On Tue, 04 Aug 2009 14:27:16 -0400
Rik van Riel <riel@...hat.com> wrote:

> Andrew Morton wrote:
> > On Tue,  4 Aug 2009 19:12:26 +0100 Mel Gorman <mel@....ul.ie> wrote:
> > 
> >> This patch adds a simple post-processing script for the page-allocator-related
> >> trace events. It can be used to give an indication of who the most
> >> allocator-intensive processes are and how often the zone lock was taken
> >> during the tracing period.

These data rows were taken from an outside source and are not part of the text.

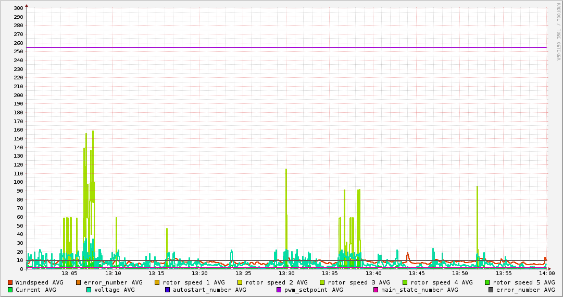Click the rotor speed 3 AVG legend swatch
563x297 pixels.
coord(322,282)
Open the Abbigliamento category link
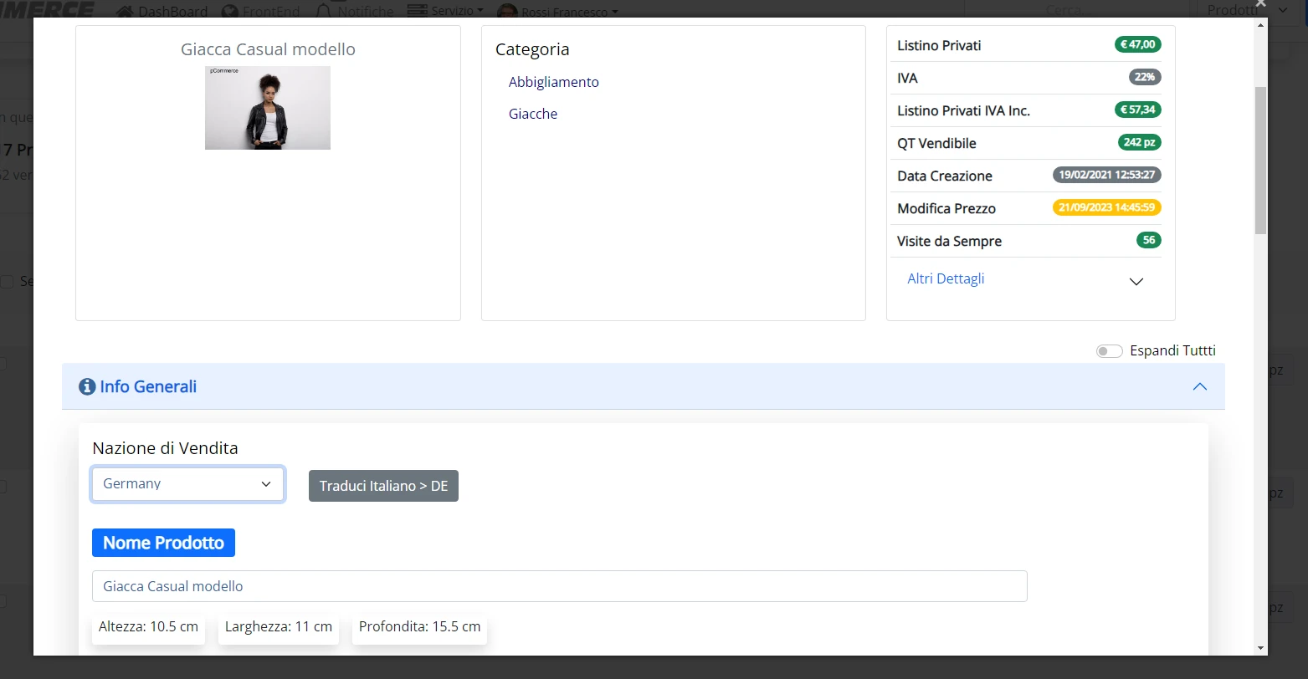Screen dimensions: 1308x679 (554, 82)
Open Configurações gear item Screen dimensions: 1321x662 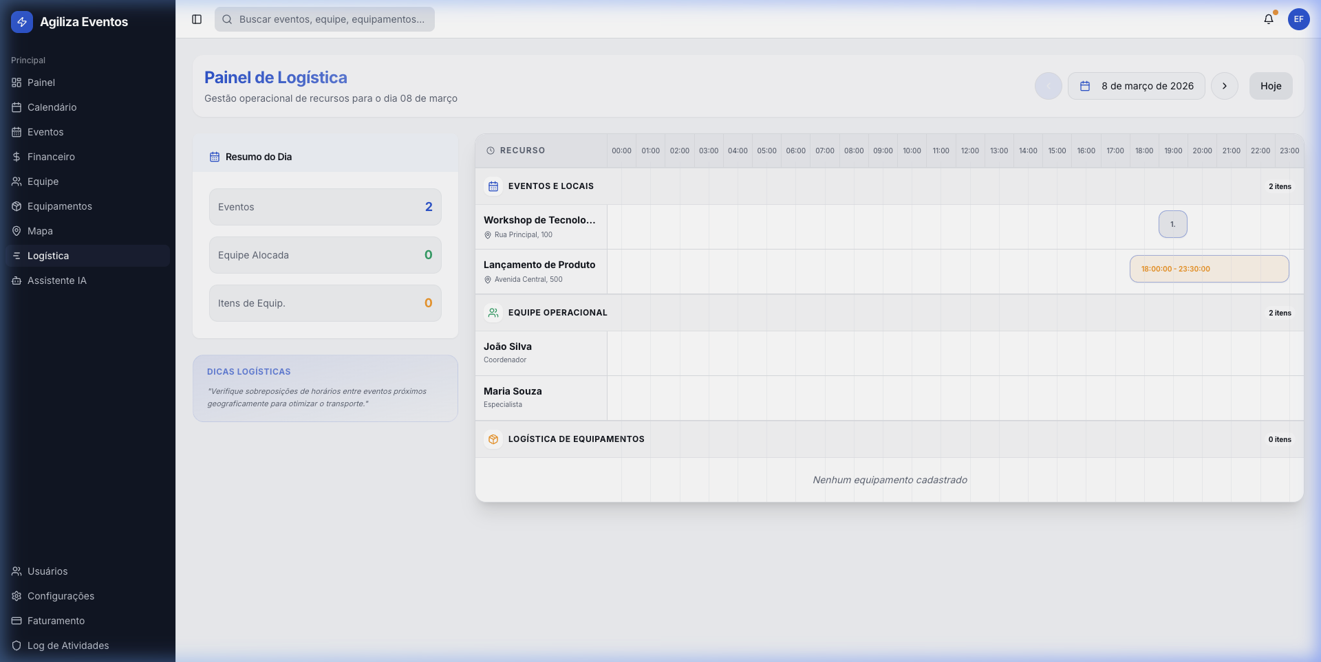point(61,596)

Example output looks like
> >>
> >> find-2840
> >>  o pages allocd            = 1877
> >>  o pages allocd under lock = 1817
> >>  o pages freed directly    = 9
> >>  o pcpu refills            = 1078
> >>  o migrate fallbacks       = 48
> >>    - fragmentation causing = 48
> >>      - severe              = 46
> >>      - moderate            = 2
> >>    - changed migratetype   = 7
> > 
> > The usual way of accumulating and presenting such measurements is via
> > /proc/vmstat.  How do we justify adding a completely new and different
> > way of doing something which we already do?
> 
> Mel's tracing is more akin to BSD process accounting,
> where these statistics are kept on a per-process basis.

Is that useful?  Any time I've wanted to find out things like this, I
just don't run other stuff on the machine at the same time.

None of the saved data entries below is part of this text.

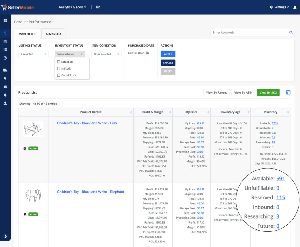
Task: Check the Select all checkbox
Action: pyautogui.click(x=59, y=62)
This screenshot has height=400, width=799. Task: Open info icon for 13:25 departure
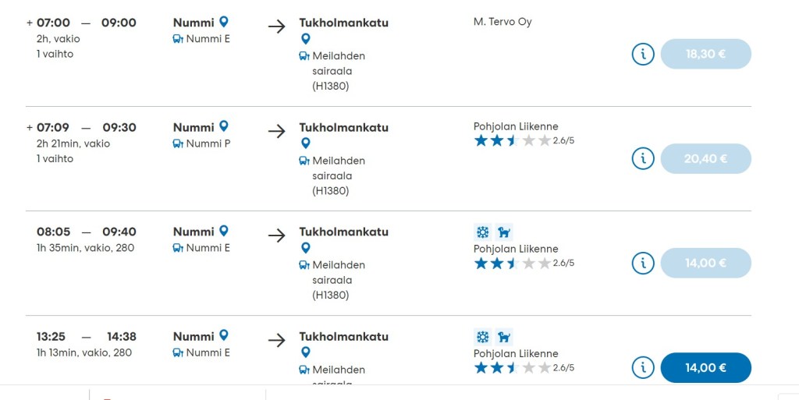coord(642,367)
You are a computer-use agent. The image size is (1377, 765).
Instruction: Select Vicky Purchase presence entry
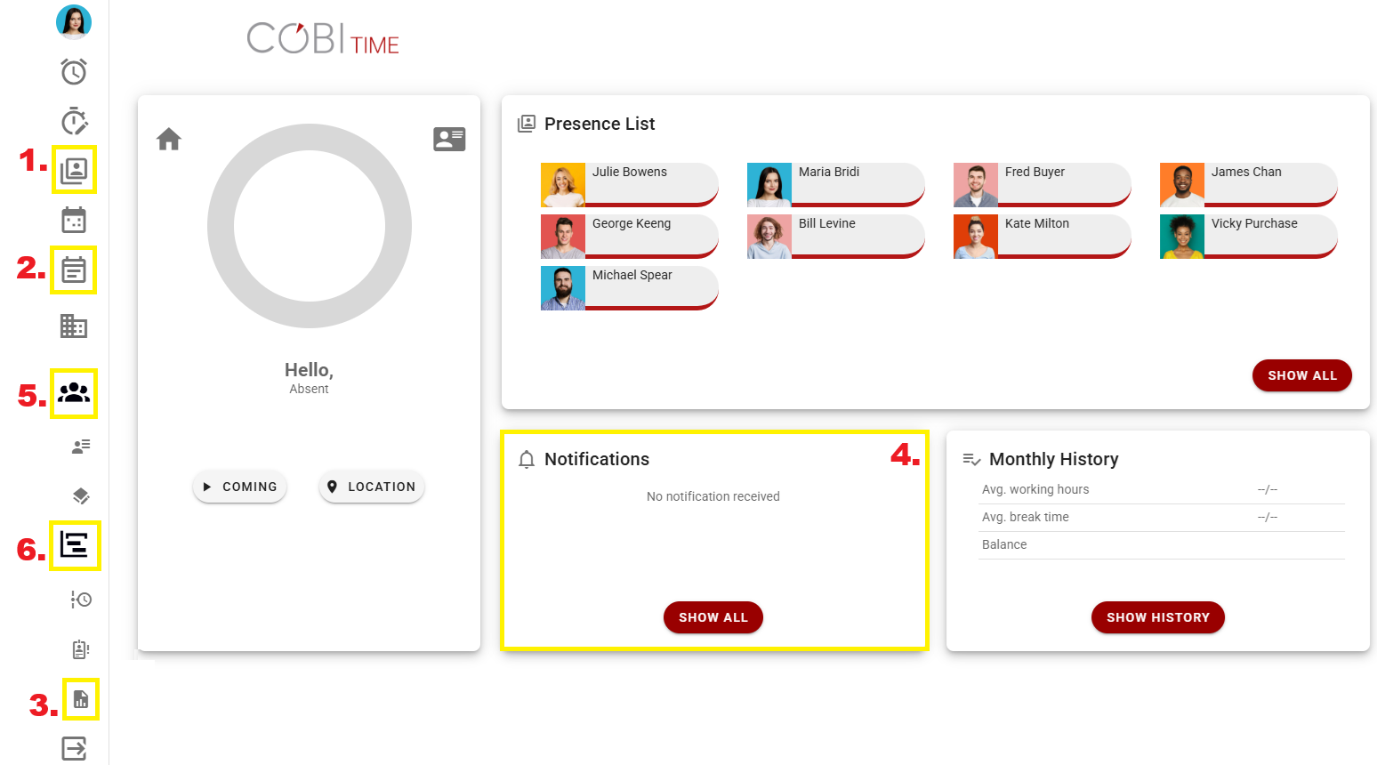point(1248,237)
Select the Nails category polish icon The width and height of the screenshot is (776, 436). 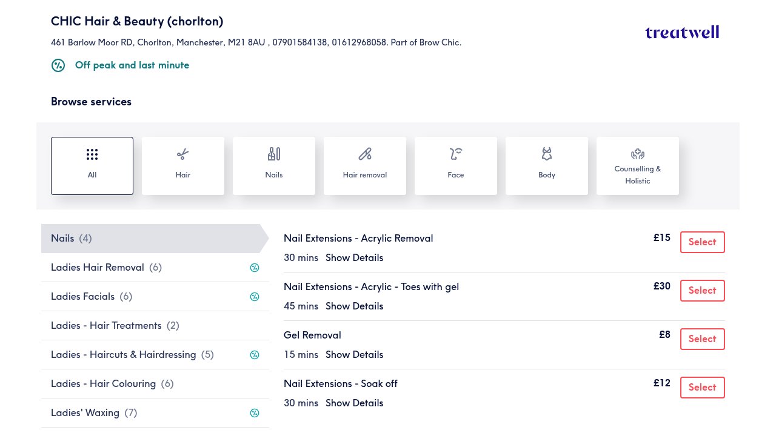click(274, 154)
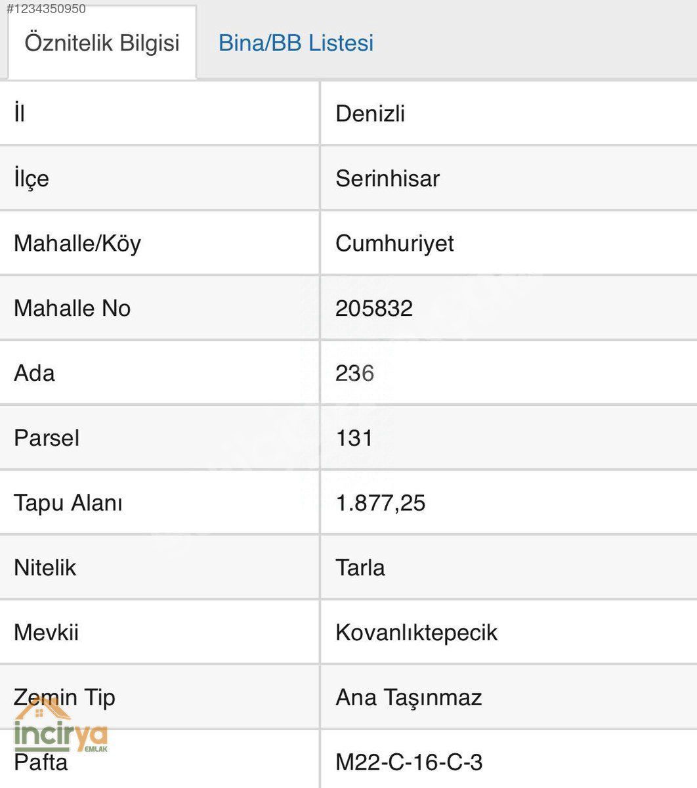
Task: Click the Mevkii row label
Action: pyautogui.click(x=46, y=633)
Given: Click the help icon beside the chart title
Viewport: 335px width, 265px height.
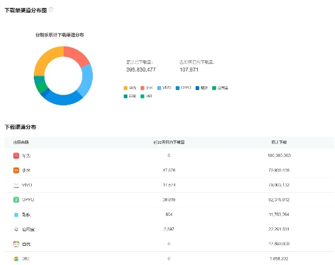Looking at the screenshot, I should 51,9.
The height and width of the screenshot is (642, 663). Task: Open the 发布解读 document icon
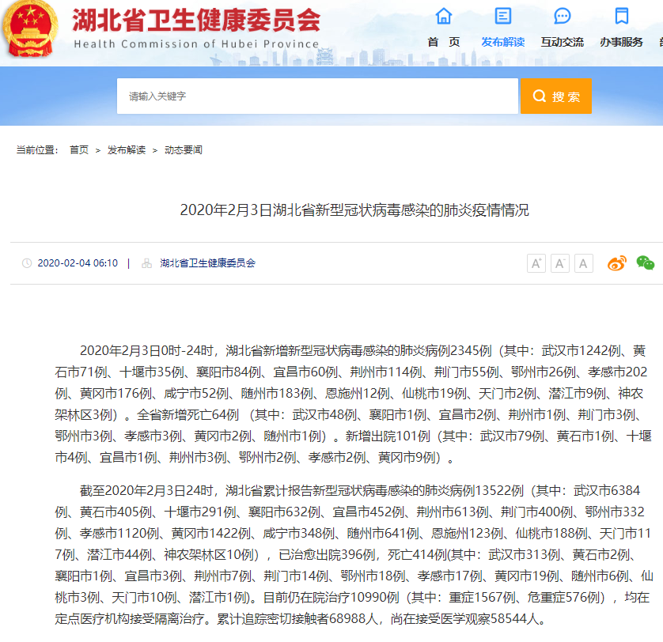(502, 17)
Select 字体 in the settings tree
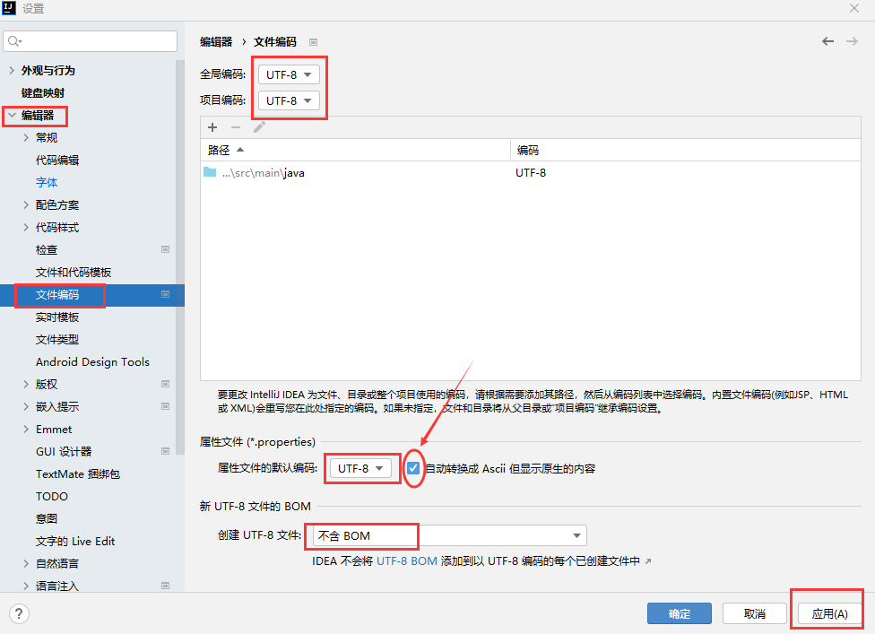Screen dimensions: 875x634 point(47,182)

Maybe there are some scenarios where it's useful to filter out other
processes, but are those scenarios sufficiently important to warrant
creation of separate machinery like this?

> Nothing in /proc allows us to see statistics on a per
> process basis on process exit.

Can this script be used to monitor the process while it's still running?

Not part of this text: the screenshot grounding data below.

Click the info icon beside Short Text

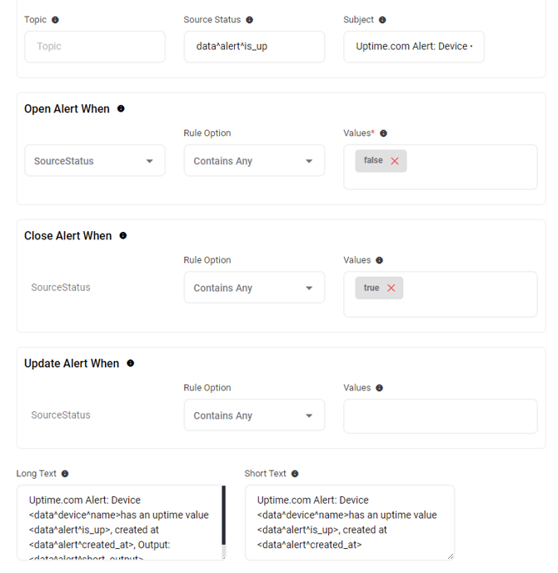coord(295,474)

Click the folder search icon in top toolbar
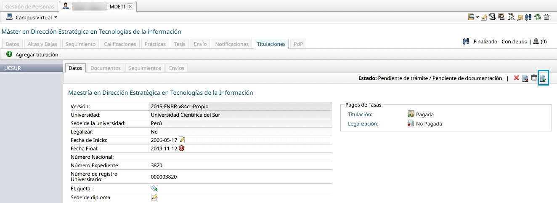pos(520,17)
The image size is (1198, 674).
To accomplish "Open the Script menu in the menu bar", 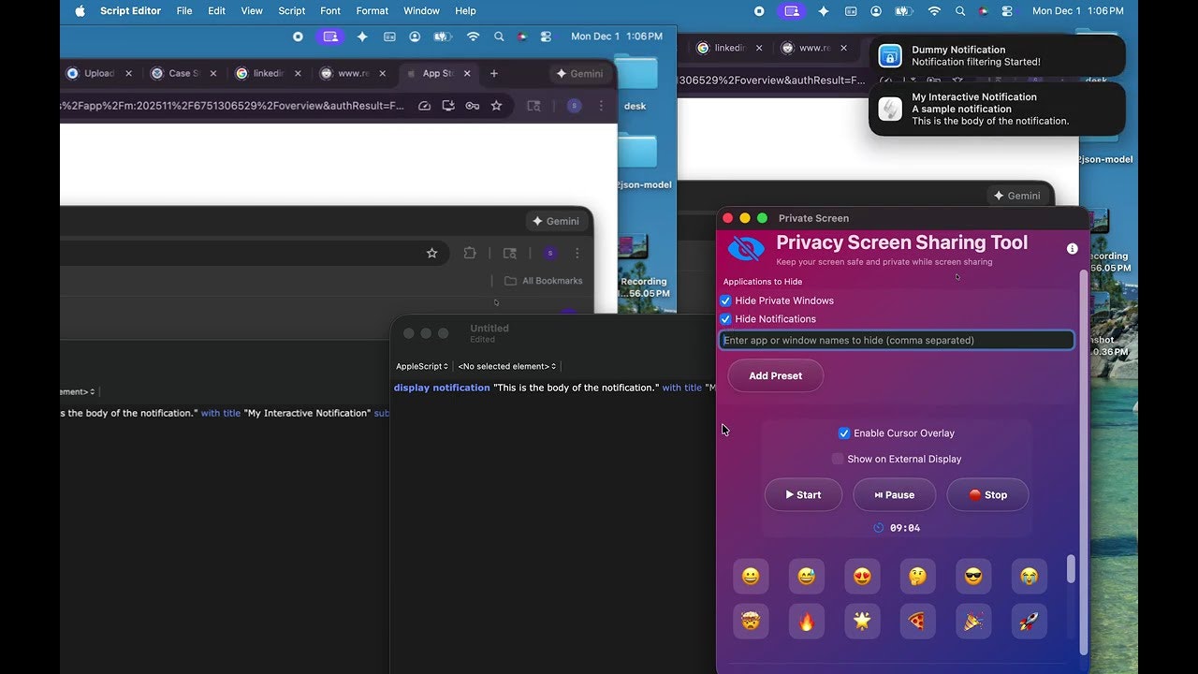I will click(291, 10).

Also, we have a counter for "moderate fragmentation causing migrate
fallbacks".  There must be hundreds of MM statistics which can be
accumulated once we get down to this level of detail.  Why choose these
nine?


Is there a plan to add the rest later on?


Or are these nine more a proof-of-concept demonstration-code thing?  If
so, is it expected that developers will do an ad-hoc copy-n-paste to
solve a particular short-term problem and will then toss the tracepoint
away?  I guess that could be useful, although you can do the same with
vmstat.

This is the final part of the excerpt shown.